• _Exercise instructions_
Reproduce the tail of the data exactly. It starts at the line containing "The image size is (1120, 1090)." and runs to the last line.

• _Source material_
****************
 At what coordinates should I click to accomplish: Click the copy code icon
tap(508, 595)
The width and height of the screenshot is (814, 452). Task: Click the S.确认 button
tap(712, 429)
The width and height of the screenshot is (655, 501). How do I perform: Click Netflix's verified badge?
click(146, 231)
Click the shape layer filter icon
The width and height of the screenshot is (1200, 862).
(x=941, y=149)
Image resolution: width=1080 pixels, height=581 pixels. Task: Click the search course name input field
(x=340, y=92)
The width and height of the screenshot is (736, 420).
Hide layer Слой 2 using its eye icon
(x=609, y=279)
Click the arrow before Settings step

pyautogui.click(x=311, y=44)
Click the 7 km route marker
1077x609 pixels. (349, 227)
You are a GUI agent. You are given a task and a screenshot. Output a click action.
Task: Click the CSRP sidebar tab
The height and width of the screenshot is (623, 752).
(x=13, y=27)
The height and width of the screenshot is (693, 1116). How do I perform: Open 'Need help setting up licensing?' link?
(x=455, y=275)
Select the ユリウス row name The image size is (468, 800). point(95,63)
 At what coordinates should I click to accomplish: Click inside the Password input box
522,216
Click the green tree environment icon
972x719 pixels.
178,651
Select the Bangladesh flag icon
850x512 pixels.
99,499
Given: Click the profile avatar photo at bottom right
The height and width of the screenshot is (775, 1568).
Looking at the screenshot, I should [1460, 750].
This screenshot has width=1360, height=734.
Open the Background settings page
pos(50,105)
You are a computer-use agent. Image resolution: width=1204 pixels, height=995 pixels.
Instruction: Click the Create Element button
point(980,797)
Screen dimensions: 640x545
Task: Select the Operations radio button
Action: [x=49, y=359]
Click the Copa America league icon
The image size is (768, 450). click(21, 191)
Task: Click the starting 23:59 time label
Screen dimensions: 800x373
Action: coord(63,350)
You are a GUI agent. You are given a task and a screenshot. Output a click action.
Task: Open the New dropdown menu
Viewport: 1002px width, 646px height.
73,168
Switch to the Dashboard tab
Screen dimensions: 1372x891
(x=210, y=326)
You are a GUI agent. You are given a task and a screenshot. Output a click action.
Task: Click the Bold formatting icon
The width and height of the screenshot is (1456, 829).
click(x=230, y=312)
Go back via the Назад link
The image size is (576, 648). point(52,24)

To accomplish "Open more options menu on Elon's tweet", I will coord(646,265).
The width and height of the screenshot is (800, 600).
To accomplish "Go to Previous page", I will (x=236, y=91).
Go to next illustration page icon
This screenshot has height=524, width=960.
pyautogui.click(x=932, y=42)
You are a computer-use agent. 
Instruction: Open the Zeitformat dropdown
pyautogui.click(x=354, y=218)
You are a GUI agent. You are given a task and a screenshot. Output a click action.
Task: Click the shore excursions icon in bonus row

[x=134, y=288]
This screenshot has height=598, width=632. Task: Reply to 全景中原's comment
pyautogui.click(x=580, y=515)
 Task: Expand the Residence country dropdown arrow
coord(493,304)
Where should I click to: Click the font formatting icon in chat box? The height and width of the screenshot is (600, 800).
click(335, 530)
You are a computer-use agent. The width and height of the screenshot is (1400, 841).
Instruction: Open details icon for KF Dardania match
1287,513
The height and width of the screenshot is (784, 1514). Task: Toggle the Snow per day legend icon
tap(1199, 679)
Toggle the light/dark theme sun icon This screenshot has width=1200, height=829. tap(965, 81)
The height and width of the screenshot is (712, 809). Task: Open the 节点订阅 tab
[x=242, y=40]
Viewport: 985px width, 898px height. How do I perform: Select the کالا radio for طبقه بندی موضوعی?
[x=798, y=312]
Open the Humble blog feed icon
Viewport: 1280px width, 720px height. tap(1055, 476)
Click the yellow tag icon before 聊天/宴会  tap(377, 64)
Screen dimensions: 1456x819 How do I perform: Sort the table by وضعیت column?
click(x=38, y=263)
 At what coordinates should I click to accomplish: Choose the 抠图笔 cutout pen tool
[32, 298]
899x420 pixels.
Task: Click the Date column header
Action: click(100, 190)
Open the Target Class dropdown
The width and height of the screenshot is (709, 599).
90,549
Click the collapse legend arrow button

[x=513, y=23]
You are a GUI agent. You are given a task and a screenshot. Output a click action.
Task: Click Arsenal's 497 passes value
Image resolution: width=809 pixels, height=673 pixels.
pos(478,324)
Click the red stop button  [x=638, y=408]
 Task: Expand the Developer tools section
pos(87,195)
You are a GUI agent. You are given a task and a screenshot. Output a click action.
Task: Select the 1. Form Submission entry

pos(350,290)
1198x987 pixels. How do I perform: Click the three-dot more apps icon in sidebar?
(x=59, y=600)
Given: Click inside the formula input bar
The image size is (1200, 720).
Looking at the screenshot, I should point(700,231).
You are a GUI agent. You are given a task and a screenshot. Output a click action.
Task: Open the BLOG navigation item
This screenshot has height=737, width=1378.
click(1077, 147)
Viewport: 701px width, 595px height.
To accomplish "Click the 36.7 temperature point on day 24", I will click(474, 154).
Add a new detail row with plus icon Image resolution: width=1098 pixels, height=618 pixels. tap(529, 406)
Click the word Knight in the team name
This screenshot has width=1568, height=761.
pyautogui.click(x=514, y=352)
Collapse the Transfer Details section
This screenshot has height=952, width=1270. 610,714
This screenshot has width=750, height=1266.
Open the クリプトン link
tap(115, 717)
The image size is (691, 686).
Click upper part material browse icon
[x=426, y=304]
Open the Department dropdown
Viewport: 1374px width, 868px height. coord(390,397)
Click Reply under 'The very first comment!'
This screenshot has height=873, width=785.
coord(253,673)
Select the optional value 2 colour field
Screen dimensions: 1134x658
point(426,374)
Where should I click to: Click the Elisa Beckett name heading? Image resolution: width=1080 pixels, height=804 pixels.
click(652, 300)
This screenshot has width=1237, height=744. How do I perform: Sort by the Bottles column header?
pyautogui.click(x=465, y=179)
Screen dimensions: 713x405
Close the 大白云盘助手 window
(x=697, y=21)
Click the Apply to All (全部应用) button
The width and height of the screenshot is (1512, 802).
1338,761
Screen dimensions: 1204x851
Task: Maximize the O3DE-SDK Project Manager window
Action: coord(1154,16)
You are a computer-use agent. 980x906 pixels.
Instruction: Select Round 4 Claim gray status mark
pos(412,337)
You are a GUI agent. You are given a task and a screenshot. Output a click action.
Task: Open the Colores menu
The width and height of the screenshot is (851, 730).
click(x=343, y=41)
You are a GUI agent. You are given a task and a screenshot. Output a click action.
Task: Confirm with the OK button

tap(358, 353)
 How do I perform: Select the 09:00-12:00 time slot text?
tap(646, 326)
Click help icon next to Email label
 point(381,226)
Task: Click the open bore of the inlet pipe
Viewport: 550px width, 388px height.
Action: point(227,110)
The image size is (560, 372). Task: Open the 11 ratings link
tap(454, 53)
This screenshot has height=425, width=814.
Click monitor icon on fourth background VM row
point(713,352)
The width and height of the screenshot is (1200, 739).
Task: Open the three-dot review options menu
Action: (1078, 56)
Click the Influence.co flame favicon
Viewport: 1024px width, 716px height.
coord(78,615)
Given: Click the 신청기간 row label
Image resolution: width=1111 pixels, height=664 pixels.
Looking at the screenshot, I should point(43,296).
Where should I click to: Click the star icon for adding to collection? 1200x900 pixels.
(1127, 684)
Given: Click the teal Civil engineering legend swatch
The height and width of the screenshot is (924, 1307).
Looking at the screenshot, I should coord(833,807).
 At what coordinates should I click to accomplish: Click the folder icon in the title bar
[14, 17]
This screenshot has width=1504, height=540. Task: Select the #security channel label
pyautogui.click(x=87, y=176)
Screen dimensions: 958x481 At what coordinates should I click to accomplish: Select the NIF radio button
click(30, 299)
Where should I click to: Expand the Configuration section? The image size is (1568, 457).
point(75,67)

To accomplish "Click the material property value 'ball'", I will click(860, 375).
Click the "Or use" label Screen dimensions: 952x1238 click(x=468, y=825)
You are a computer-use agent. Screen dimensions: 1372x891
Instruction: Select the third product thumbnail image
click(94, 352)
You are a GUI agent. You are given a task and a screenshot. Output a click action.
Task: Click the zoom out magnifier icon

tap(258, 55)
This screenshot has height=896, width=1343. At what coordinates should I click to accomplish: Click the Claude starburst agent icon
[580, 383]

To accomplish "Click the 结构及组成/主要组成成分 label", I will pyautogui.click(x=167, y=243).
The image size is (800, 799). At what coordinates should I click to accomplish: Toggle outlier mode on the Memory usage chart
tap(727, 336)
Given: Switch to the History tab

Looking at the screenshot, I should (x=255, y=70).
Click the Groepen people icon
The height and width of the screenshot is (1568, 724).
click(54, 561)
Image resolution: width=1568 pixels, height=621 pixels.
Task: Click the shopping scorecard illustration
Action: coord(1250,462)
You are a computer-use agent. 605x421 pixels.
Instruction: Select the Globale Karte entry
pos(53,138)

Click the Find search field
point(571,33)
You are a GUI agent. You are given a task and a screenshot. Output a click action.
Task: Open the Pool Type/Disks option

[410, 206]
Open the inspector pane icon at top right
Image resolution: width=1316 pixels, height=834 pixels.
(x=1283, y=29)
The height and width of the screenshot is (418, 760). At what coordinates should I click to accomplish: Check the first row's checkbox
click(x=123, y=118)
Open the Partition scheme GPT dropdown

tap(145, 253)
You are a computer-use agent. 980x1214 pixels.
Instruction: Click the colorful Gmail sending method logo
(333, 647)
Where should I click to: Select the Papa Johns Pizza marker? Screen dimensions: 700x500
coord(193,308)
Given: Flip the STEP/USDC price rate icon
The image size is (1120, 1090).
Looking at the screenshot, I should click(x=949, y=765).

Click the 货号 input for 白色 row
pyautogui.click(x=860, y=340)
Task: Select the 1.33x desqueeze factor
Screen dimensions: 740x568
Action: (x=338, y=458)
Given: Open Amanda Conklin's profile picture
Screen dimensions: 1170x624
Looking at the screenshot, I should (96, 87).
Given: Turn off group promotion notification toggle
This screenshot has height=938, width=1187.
****************
• _Exercise response_
The image size is (1120, 1090).
Looking at the screenshot, I should click(x=949, y=765).

Click the 货号 input for 白色 row
pyautogui.click(x=860, y=340)
Task: Select the 1.33x desqueeze factor
Screen dimensions: 740x568
Action: (x=338, y=458)
Given: Open Amanda Conklin's profile picture
Screen dimensions: 1170x624
Looking at the screenshot, I should (96, 87).
Given: Turn off group promotion notification toggle
This screenshot has height=938, width=1187.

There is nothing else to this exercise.